Le débat autour de l’interdiction des ventes de véhicules thermiques en 2035 agite les nations européennes. Alors que la Commission européenne reporte ses annonces, les tensions s’intensifient entre les pays soucieux de préserver leur industrie automobile et ceux qui misent sur l’électrique. Quels sont les enjeux de cette transition pour l’Europe ?
L’essentiel à retenir
L’Union européenne est confrontée à des divergences marquées concernant son projet d’interdire les ventes de véhicules thermiques à partir de 2035. Initialement accueillie avec optimisme, cette initiative rencontre aujourd’hui des résistances croissantes. Les discussions sont reportées au 16 décembre, en raison de l’opposition entre deux blocs de pays.
Le premier bloc, dirigé par l’Allemagne, inclut des pays comme l’Italie et la Pologne et privilégie des alternatives aux moteurs thermiques traditionnels. Ces nations souhaitent préserver leur industrie automobile par l’introduction de véhicules hybrides rechargeables ou fonctionnant avec des carburants de synthèse.
La France et l’Espagne, supporteurs d’une transition rapide vers l’électrique, redoutent que tout compromis remette en cause les investissements dans les technologies vertes. Ces pays s’inquiètent particulièrement pour les gigafactories, essentielles pour le développement de l’électromobilité.
L’industrie automobile européenne traverse une période difficile, avec une perte de 45 000 emplois depuis 2024. Cette situation est aggravée par la montée en puissance de la Chine dans le secteur.
Autrefois excédentaire, la balance commerciale automobile entre l’Europe et la Chine est désormais déficitaire. En 2022, l’excédent européen s’élevait à 15 milliards d’euros. Cependant, en 2025, cette balance est devenue négative, accentuant les pressions sur l’industrie automobile européenne.

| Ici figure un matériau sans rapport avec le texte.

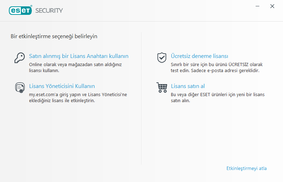Minimize the ESET Security window

[258, 6]
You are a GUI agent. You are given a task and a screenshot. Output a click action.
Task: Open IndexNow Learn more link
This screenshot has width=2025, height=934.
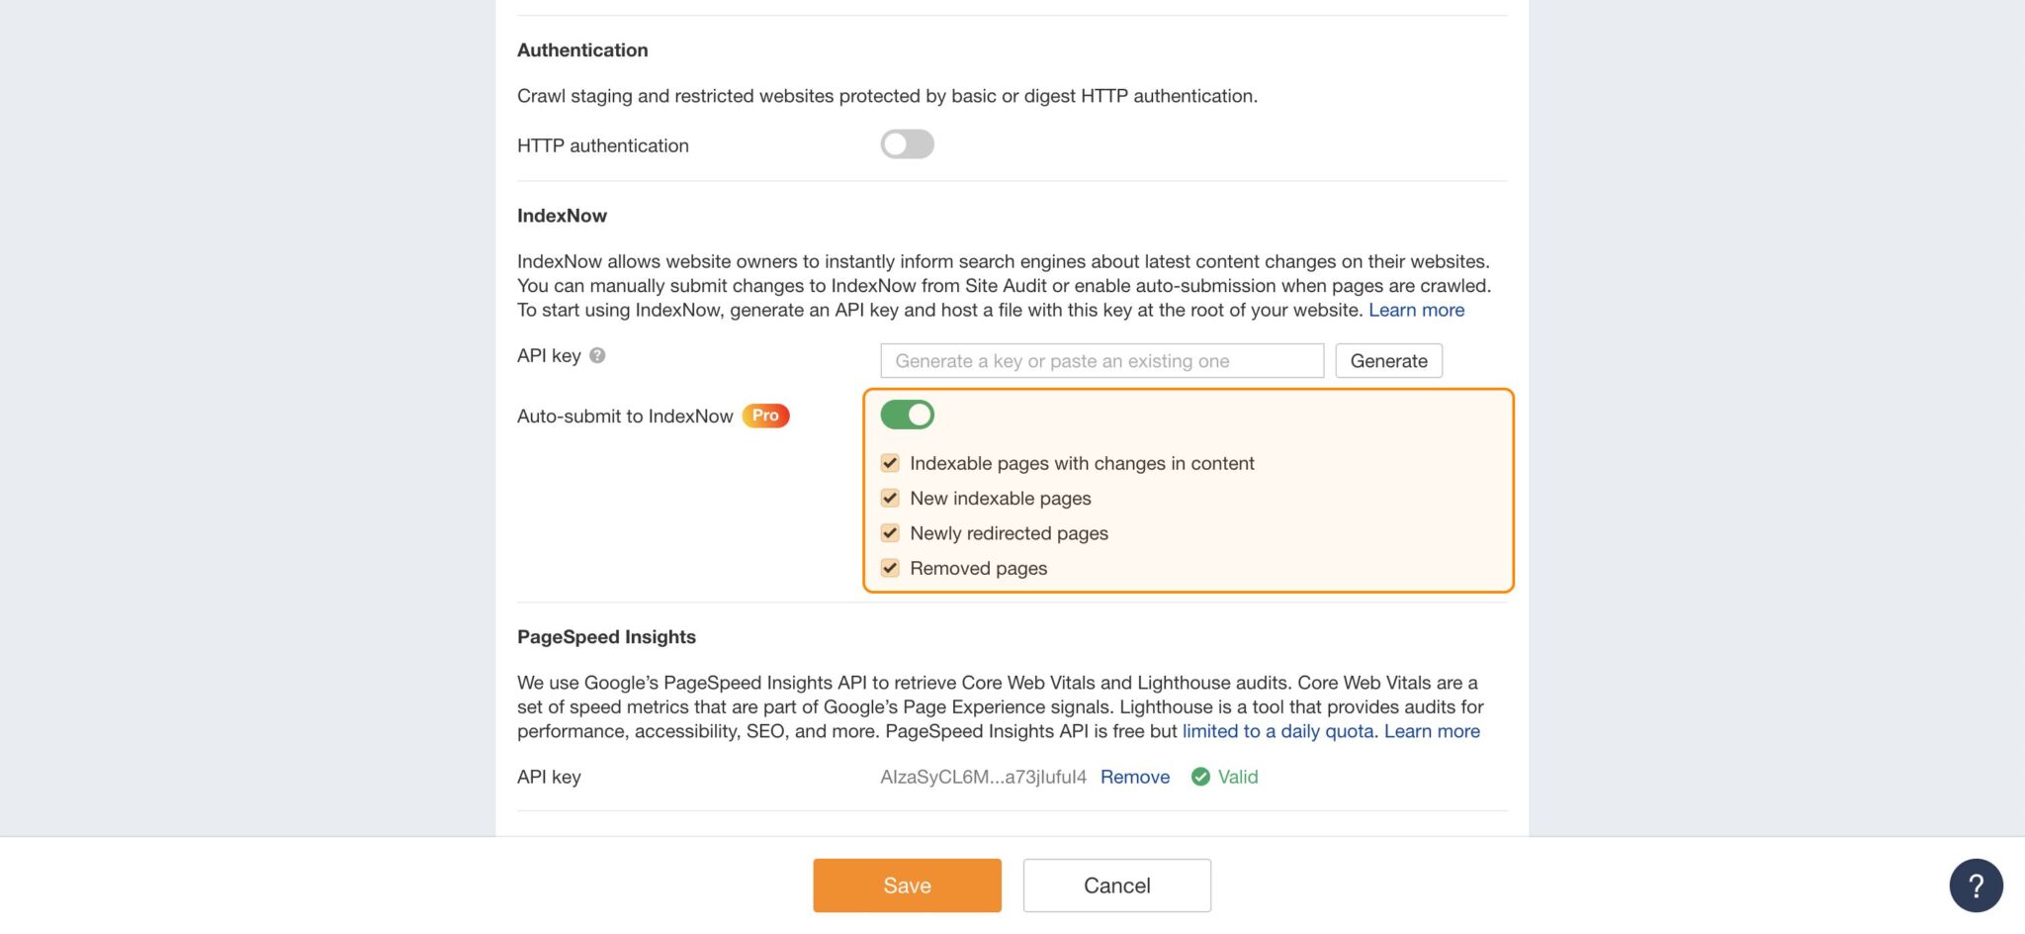(x=1415, y=309)
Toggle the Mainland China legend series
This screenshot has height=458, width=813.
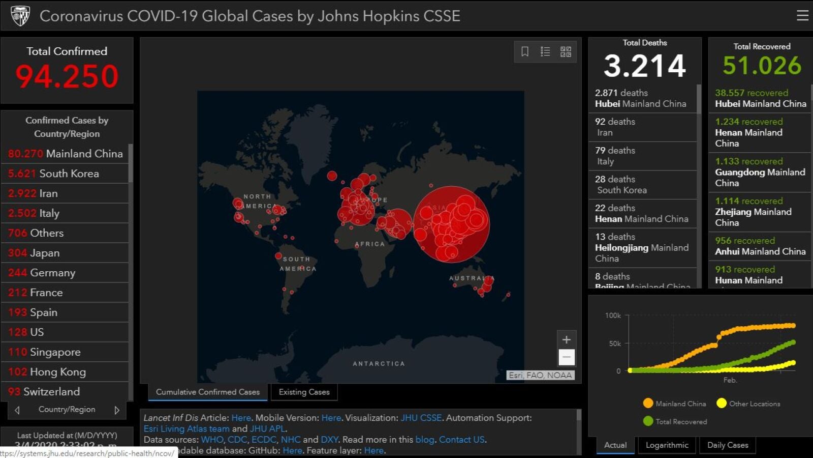(x=674, y=404)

Les gouvernements européens estiment qu’une approche équilibrée est nécessaire pour protéger une filière qui représente 13 millions d’emplois et 7 % du PIB, selon le PDG de Mercedes-Benz, Ola Källenius.
L’industrie automobile en Europe a longtemps été un pilier économique majeur, ayant contribué à la prospérité de nombreux pays. Avec des marques emblématiques comme Volkswagen, Renault et Fiat, l’Europe a marqué l’histoire de l’automobile. Cependant, les défis actuels, tels que la transition écologique et la concurrence asiatique, exigent des adaptations rapides pour préserver cet héritage.
Depuis le début du XXIe siècle, l’industrie a dû faire face à des transformations technologiques majeures et à une pression croissante pour réduire les émissions de CO2. Les décisions prises aujourd’hui auront un impact durable sur l’avenir de l’automobile en Europe.